Suwei Wang, partner of the China Business Group at PricewaterhouseCoopers, told Quartz that the UK should not fear becoming dependent on Chinese investments. “The UK has traditionally been an open economy. One of the strengths of the UK economy is its ability to draw on the opportunities of the global economy, and serve as a platform for the global economy.”
Wang argues that the recent surge in Chinese investments is the result of the London 2012 Olympics. “The UK successfully organized the games, which showed China how open the UK economy is.” She expects the investment wave to continue, especially following finance minister George Osborne and mayor Boris Johnson’s visit to China last week.

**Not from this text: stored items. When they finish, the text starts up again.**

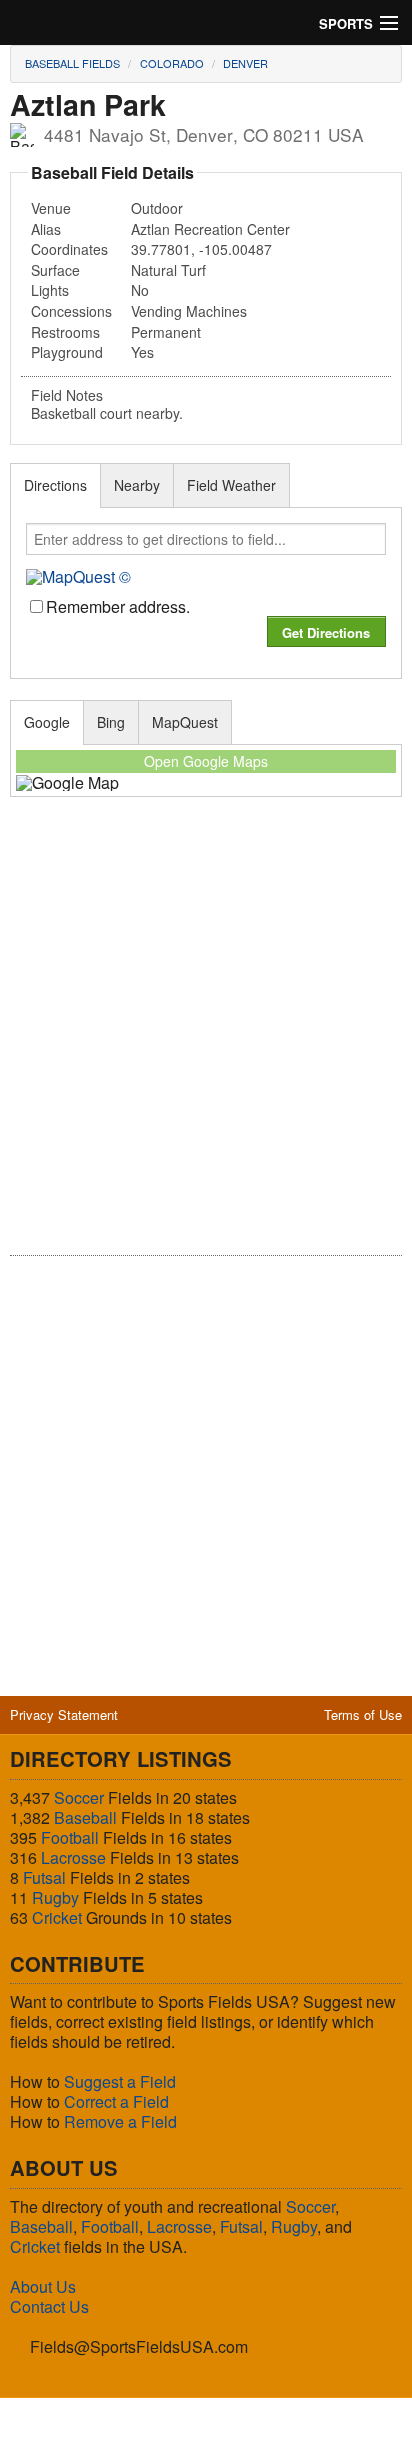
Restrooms (65, 332)
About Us (43, 2286)
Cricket (57, 1917)
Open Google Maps (206, 761)
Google (47, 722)
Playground (67, 352)
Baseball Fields (72, 63)
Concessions (71, 311)
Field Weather (231, 485)
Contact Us (49, 2306)
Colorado (172, 63)
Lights (50, 290)
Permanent (166, 332)
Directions (55, 485)
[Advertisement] (206, 1040)
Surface (55, 270)
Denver (245, 63)
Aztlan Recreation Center (210, 229)
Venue (51, 208)
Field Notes (67, 395)
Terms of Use (363, 1714)
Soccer (79, 1797)
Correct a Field (116, 2101)
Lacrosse (73, 1857)
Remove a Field (120, 2121)
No (140, 290)
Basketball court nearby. (107, 413)
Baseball (85, 1817)
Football (70, 1837)
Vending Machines (189, 311)
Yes (142, 352)
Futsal (44, 1877)
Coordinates (69, 249)
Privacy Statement (64, 1714)
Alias (46, 229)
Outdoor (157, 208)
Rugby (55, 1897)
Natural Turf (168, 270)
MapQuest (185, 722)
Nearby (137, 485)
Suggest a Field (120, 2081)
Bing (111, 722)
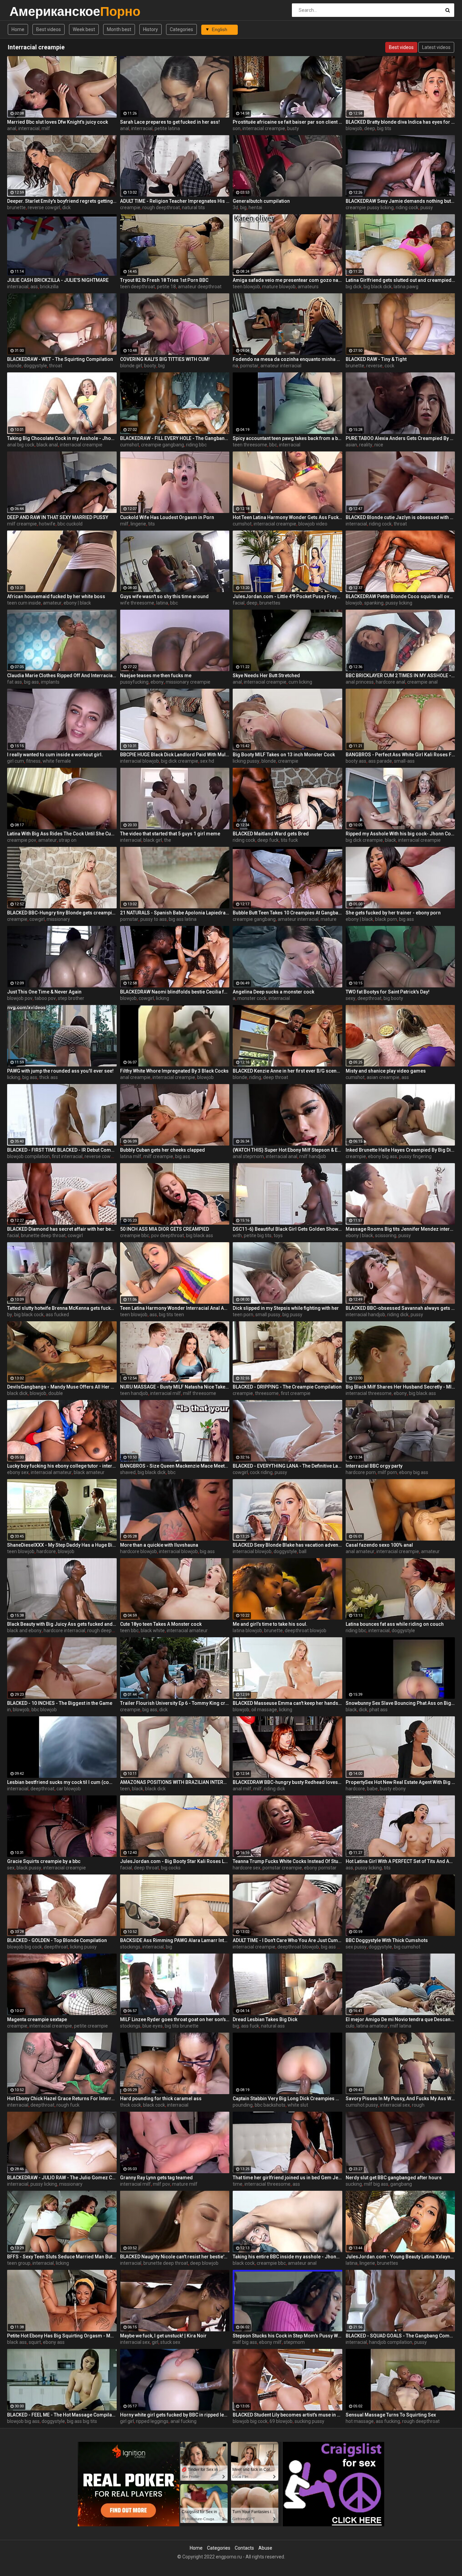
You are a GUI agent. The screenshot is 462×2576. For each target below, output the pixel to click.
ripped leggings (152, 2421)
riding (255, 1077)
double (55, 1393)
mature (329, 919)
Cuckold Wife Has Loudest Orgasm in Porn (167, 517)
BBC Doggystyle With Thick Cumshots (387, 1940)
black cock (154, 2105)
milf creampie (22, 523)
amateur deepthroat (200, 286)
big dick (354, 286)
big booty (393, 998)
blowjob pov (19, 998)
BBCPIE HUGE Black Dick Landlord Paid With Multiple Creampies (175, 754)
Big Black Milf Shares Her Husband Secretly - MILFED (400, 1387)
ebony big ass (382, 1156)
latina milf (130, 1156)
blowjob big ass (23, 2421)
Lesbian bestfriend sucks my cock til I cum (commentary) (62, 1782)
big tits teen (171, 1314)
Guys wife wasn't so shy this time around (164, 596)
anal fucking (183, 2421)
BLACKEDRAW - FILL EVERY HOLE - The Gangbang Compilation (175, 438)
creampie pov (21, 840)
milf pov (161, 2184)
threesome (267, 1393)
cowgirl (37, 919)
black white (153, 1630)
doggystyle (35, 365)
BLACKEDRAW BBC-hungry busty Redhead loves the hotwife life (287, 1782)
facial (239, 603)
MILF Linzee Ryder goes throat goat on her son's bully (175, 2019)
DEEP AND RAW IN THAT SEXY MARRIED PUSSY (57, 517)
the (167, 840)
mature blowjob (279, 286)
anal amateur (360, 1551)
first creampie (295, 1393)
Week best (84, 29)
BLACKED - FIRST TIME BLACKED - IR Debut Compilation (62, 1150)
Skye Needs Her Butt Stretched (266, 675)
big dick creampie (179, 761)
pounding (243, 2105)
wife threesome (137, 603)
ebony (157, 682)
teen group (18, 2263)
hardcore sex (246, 1867)
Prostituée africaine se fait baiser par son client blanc (287, 122)
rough (418, 2105)
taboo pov (45, 998)
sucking (354, 2184)
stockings (130, 1946)
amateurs (308, 286)
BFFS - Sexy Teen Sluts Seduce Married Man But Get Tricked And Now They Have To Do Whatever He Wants (62, 2256)
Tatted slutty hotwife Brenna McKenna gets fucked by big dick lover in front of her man (62, 1308)
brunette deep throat (43, 1235)
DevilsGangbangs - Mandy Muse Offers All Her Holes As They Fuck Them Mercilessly (62, 1387)
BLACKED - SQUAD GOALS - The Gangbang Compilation (400, 2335)
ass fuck (250, 2026)
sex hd (207, 761)
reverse (374, 365)
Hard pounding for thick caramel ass (161, 2098)
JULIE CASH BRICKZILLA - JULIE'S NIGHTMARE (58, 280)
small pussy (267, 1314)
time (237, 2184)
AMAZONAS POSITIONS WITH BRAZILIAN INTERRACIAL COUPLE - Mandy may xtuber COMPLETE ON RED (175, 1782)
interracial (29, 128)
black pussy (29, 1867)
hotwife (47, 523)
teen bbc (129, 1630)
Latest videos (436, 47)
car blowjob (68, 1788)
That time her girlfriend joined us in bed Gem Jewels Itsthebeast (287, 2177)
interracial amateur (51, 1472)
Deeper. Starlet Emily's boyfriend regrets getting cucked (62, 201)
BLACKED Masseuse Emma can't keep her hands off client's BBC (287, 1703)
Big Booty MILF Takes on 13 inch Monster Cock (284, 754)
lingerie (138, 523)
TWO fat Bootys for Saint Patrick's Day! (388, 992)
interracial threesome (369, 1393)
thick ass (48, 1077)
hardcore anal (390, 682)
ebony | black (77, 603)
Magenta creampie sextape (37, 2019)
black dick (17, 1393)
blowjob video (312, 523)
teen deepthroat (137, 286)
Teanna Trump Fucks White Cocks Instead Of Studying (287, 1861)
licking (162, 998)
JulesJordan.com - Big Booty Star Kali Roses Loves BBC (175, 1861)
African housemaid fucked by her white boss (56, 596)
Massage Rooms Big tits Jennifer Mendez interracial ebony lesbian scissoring (400, 1229)
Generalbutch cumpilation (261, 201)
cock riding (261, 1472)
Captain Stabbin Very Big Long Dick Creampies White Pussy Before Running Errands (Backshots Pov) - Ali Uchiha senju (287, 2098)
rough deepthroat (161, 207)
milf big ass (376, 2184)
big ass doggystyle (340, 1946)
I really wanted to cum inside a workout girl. (55, 754)
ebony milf (270, 2342)
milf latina (400, 2026)
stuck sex (170, 2342)
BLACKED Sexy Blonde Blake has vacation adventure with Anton (287, 1545)
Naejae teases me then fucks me (155, 675)
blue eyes (152, 2026)
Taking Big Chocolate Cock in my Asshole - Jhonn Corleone (62, 438)
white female (57, 761)
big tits (384, 128)
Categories (181, 29)
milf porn (387, 1472)
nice (378, 444)
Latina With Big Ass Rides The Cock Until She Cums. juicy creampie (62, 833)
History (150, 29)
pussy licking (399, 603)
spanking (374, 603)
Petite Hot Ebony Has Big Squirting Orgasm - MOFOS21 (62, 2335)
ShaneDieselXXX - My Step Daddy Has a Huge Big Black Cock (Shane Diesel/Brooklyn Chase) (62, 1545)
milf (46, 128)
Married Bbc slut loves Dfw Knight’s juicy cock (57, 122)
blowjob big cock (24, 1946)
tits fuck (289, 840)
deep (369, 128)
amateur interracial (280, 365)
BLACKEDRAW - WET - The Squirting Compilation (60, 359)
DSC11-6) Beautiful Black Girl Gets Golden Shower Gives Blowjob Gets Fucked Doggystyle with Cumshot (287, 1229)
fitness (33, 761)
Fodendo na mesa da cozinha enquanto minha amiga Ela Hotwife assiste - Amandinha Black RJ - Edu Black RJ (287, 359)
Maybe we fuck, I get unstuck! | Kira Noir (163, 2335)
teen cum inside (24, 603)
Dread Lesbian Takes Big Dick (265, 2019)
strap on (67, 840)
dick (66, 207)
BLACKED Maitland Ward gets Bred (271, 833)
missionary (58, 919)
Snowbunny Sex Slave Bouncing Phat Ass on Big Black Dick (400, 1703)
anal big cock (20, 444)
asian (351, 444)
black (390, 840)
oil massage (264, 1709)
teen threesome (250, 444)
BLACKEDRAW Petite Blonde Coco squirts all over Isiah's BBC (400, 596)
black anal (47, 444)
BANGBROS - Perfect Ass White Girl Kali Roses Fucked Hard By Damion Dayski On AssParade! (400, 754)
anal (11, 128)
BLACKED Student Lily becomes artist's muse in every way (287, 2415)
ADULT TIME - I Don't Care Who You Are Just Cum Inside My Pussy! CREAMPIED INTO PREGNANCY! (287, 1940)
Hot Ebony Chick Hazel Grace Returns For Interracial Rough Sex (62, 2098)
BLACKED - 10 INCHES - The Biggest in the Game (59, 1703)
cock (389, 365)
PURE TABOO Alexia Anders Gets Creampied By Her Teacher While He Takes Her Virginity (400, 438)
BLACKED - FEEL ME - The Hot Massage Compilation (62, 2415)
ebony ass (54, 2342)
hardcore (46, 1551)
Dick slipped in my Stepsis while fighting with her (286, 1308)
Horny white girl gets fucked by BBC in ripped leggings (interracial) (175, 2415)
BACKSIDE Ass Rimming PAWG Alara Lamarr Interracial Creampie (175, 1940)
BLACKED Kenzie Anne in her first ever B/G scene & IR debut (287, 1071)
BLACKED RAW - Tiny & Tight (376, 359)
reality (365, 444)
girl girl (127, 2421)
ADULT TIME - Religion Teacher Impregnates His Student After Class (175, 201)
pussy (426, 207)
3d (235, 207)
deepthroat (369, 998)
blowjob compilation (28, 1156)
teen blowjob (246, 286)
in (9, 1709)
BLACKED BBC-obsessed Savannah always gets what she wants (400, 1308)
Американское (27, 11)
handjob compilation (390, 2342)
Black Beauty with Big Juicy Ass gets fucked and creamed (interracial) (62, 1624)
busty (293, 128)
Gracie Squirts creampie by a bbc (43, 1861)
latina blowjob (247, 1630)
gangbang (401, 2184)
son (236, 128)
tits (151, 523)
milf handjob (312, 1156)
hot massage (360, 2421)
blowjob (354, 128)
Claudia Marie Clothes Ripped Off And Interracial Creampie (62, 675)
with (237, 1235)
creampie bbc (134, 1235)
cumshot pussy (362, 2105)
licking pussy (246, 761)
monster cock (252, 998)
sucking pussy (309, 2421)
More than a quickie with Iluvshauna (159, 1545)
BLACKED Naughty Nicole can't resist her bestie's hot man (175, 2256)
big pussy (292, 1314)
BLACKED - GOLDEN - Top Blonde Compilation (57, 1940)
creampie (130, 207)
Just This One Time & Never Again (44, 992)
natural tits (193, 207)
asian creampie (383, 1077)
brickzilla (49, 286)
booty (150, 365)
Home (17, 29)
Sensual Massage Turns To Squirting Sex (391, 2415)
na (235, 365)
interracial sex (395, 2105)
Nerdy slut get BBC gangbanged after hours (394, 2177)
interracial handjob (365, 1314)
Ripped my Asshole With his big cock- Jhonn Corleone (400, 833)
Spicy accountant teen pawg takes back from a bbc (287, 438)
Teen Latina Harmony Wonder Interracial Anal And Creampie (175, 1308)
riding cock (407, 207)
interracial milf (165, 1393)
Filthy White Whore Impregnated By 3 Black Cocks (174, 1071)
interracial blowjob (139, 761)
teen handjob (134, 1393)
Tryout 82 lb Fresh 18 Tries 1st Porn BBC (164, 280)
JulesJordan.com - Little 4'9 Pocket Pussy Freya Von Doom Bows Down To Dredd (287, 596)
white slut (297, 2105)
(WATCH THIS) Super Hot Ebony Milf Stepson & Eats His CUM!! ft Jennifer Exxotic (287, 1150)
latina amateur (372, 2026)
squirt (35, 2342)
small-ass (404, 761)
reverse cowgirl (44, 207)
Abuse (265, 2548)
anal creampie (135, 1077)
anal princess (360, 682)
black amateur (89, 1472)
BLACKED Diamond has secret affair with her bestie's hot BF (62, 1229)
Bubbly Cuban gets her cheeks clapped (162, 1150)
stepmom (294, 2342)
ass (34, 286)
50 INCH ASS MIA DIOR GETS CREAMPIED (164, 1229)
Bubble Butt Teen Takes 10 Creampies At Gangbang (287, 912)
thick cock (130, 2105)
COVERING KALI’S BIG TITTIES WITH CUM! (165, 359)
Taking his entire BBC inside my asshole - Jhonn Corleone (287, 2256)
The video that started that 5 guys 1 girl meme (170, 833)
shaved (128, 1472)
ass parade (380, 761)
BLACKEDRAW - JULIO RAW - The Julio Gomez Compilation (62, 2177)
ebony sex (18, 1472)
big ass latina (183, 919)
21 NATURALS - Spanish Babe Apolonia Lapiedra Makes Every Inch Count (175, 912)
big (243, 207)
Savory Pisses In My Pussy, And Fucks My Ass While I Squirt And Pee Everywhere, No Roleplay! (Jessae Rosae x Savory (400, 2098)
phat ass (378, 1709)
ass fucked (57, 1314)
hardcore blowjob (138, 1551)
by (9, 1314)
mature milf (185, 2184)
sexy (350, 998)
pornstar (249, 365)
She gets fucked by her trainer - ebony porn (393, 912)
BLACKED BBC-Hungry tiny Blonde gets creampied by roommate (62, 912)
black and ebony (24, 1630)
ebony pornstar (320, 1867)
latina (162, 603)
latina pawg (406, 286)
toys (278, 1235)
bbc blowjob (44, 1709)
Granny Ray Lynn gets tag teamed (156, 2177)
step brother (71, 998)
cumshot (129, 444)
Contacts (244, 2548)
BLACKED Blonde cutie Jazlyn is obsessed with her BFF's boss (400, 517)
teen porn (243, 1314)
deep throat (275, 1077)
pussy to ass (153, 919)
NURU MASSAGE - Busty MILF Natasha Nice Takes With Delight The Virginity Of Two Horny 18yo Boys (175, 1387)
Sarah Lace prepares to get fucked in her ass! (170, 122)
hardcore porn (361, 1472)
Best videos (48, 29)
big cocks (171, 1867)
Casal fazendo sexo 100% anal (379, 1545)
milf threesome (199, 1393)
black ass (17, 2342)
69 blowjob (281, 2421)
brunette (16, 207)
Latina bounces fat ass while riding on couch (395, 1624)
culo (350, 2026)
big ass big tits (82, 2421)
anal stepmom (248, 1156)
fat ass (14, 682)
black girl (152, 840)
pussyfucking (134, 682)
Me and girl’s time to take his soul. (270, 1624)
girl (155, 2342)
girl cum (15, 761)
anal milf (242, 1788)
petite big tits (258, 1235)
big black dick (378, 286)
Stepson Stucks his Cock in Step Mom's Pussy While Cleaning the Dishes (287, 2335)
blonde (14, 365)
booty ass (356, 761)
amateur (52, 603)
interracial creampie (263, 128)
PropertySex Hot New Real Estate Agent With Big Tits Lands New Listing (400, 1782)
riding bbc (196, 444)
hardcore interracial (64, 1630)
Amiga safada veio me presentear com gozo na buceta (287, 280)
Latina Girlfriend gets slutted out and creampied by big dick (400, 280)
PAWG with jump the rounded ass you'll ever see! (60, 1071)
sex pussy (356, 1946)
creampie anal (422, 682)
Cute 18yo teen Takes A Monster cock (161, 1624)
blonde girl (131, 365)
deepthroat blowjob (305, 1630)
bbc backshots (270, 2105)
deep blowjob (204, 2263)
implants (50, 682)
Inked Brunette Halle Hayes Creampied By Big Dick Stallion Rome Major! (400, 1150)
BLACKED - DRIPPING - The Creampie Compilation (287, 1387)
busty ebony (393, 1788)
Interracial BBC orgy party (374, 1466)
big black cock (29, 1314)
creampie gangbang (162, 444)
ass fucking (388, 2421)
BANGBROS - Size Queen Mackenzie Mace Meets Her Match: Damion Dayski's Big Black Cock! (175, 1466)
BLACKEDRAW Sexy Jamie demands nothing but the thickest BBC (400, 201)
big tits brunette (182, 2026)
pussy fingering (415, 1156)
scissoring (385, 1235)
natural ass (273, 2026)
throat (55, 365)
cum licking (300, 682)
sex (11, 1867)
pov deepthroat (167, 1235)
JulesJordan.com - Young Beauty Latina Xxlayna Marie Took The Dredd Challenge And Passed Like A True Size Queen (400, 2256)
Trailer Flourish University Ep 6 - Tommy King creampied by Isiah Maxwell (175, 1703)
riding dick (398, 1314)
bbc (273, 444)
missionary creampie (188, 682)
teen (125, 1788)
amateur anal (302, 2263)
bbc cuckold (70, 523)
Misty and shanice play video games (386, 1071)
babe (372, 1788)
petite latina (167, 128)
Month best (119, 29)
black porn (386, 919)
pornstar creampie (282, 1867)
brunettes (269, 603)
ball (302, 1551)
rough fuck (67, 2105)
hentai (255, 207)
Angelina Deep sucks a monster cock (273, 992)
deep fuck (268, 840)
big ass (31, 682)
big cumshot (407, 1946)
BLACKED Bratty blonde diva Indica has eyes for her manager (400, 122)
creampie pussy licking (370, 207)
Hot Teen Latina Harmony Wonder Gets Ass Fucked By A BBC (287, 517)
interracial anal (281, 1156)
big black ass (199, 1235)
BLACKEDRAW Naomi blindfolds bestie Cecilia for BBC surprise (175, 992)
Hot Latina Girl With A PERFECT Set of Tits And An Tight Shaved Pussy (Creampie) (400, 1861)
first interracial (67, 1156)
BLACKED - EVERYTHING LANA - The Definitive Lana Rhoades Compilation (287, 1466)
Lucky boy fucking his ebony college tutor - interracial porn (62, 1466)
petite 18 (166, 286)
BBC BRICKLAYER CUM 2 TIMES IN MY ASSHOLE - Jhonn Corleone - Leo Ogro (400, 675)
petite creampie (91, 2026)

During this visit Osborne said China’s new appetite for investments in the UK should be embraced as an opportunity, not hailed as a threat.
The UK is currently China’s top investment destination in Europe, according to Heritage Foundation. Since 2005, China has invested up to $17.8 billion in the UK compared to $9.2 billion in France, the second highest recipient of investment in Europe.
In his book Why China is not buying the world, Peter Nolan, professor of Chinese development at Cambridge University argues that the world should not fear that it’s being bought by China. So far, China has been unsuccessful in developing globally competitive companies with leading global technologies and brands. Its powerful multinationals are owned by the government, and are focused on commodities, construction, banking, transportation, and telecommunications. These firms make use of technology products, rather than producing them. There are only 23 Chinese companies in the FT 500, which is why Nolan argues that “we are inside China, but China is not inside us.”
The UK is going to considerable lengths to get China’s financial backing. Since investments focus on construction projects and the energy sector—and help fuel the UK’s economic growth by creating jobs—it’s currently a win-win situation. If China however continues this pace, the UK economy could actually become dependent.